It would be interesting to know how much of this improvement in the last 25 since he was a student comes from Moore's law, other hardware improvements, various new technologies not related to AI, amount of money being thrown at the problem... and how much of it are advancements in our understanding of AI.
In this work, we argue that algorithmic progress has an aspect that is both straightforward to measure and interesting: reductions over time in the compute needed to reach past capabilities. We show that the number of floating-point operations required to train a classifier to AlexNet-level performance on ImageNet has decreased by a factor of 44x between 2012 and 2019. This corresponds to algorithmic efficiency doubling every 16 months over a period of 7 years. By contrast, Moore's Law would only have yielded an 11x cost improvement. We observe that hardware and algorithmic efficiency gains multiply and can be on a similar scale over meaningful horizons, which suggests that a good model of AI progress should integrate measures from both.
Reinforcement learning has achieved great success in many applications. However, sample efficiency remains a key challenge, with prominent methods requiring millions (or even billions) of environment steps to train. (...) This is the first time an algorithm achieves super-human performance on Atari games with such little data. EfficientZero's performance is also close to DQN's performance at 200 million frames while we consume 500 times less data. EfficientZero's low sample complexity and high performance can bring RL closer to real-world applicability.

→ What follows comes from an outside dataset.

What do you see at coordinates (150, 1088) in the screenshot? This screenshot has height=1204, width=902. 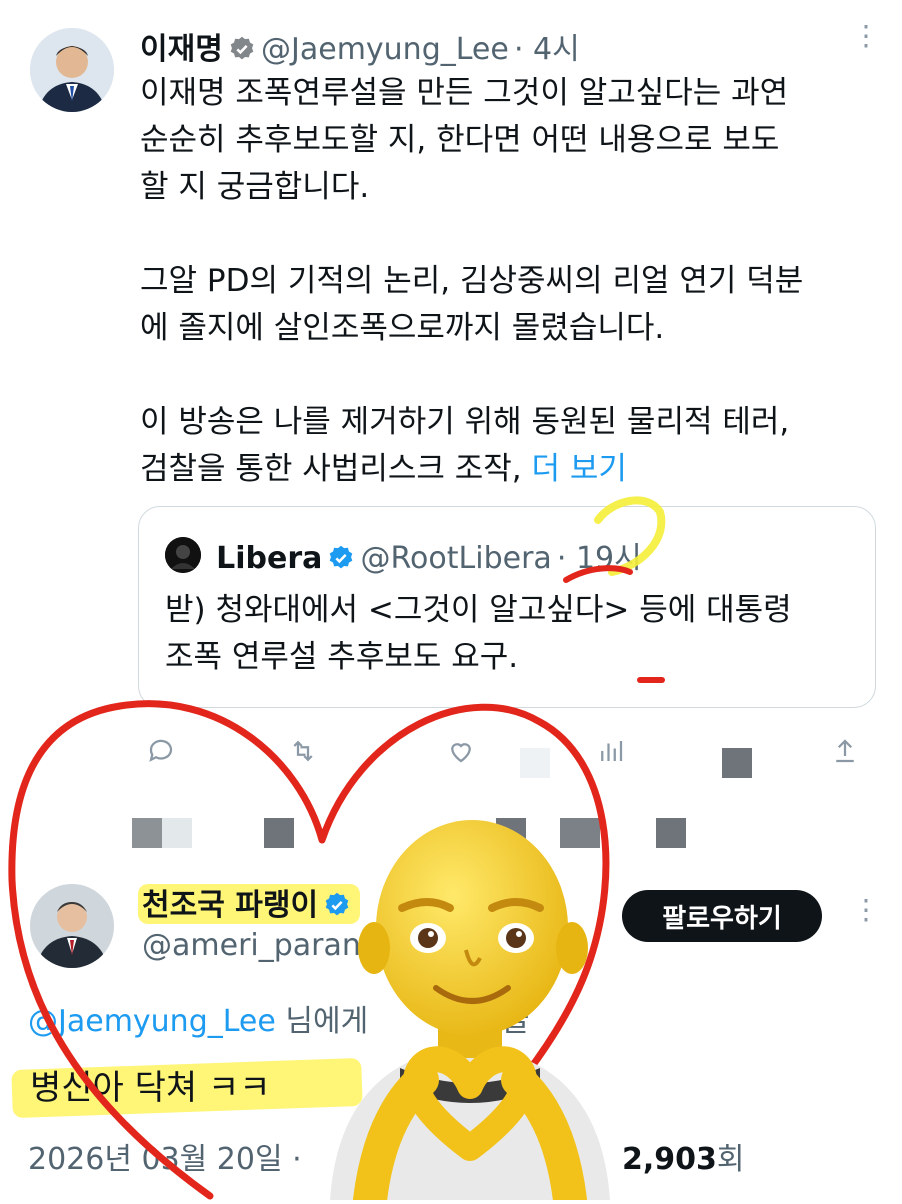 I see `reply-text: 병신아 닥쳐 ㅋㅋ` at bounding box center [150, 1088].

500x improvement over ~10 years since DQN that roughly 2x improvement in sample complexity every year.
We compare the impact of hardware advancement and algorithm advancement for SAT solving over the last two decades. In particular, we compare 20-year-old SAT-solvers on new computer hardware with modern SAT-solvers on 20-year-old hardware. Our findings show that the progress on the algorithmic side has at least as much impact as the progress on the hardware side.
AI research has also tiny budgets compared to the biggest scientific projects:
Where did you get the $10M figure for GPT-3? That sounds awfully cheap considering the cost of compute alone: one estimate was $4.6M for a single training run [0], while other sources [1] put it at $12M per run. I highly doubt that OpenAI nailed the training process right on the second or even first go respectively (according to your figure).
So even conservative estimates put the compute cost alone at least one order of magnitude higher than your figure of $10M.
A recent paper shows that empowering a language model to search a text corpus (or the internet) for additional information could improve model efficiency by 25 times [1]. So you only need a small model because you can consult the text to get trivia.
That's 25x in one go. Maybe we have the chance to run GPT-4 ourselves and not need 20 GPU cards and a 1mil $ computer.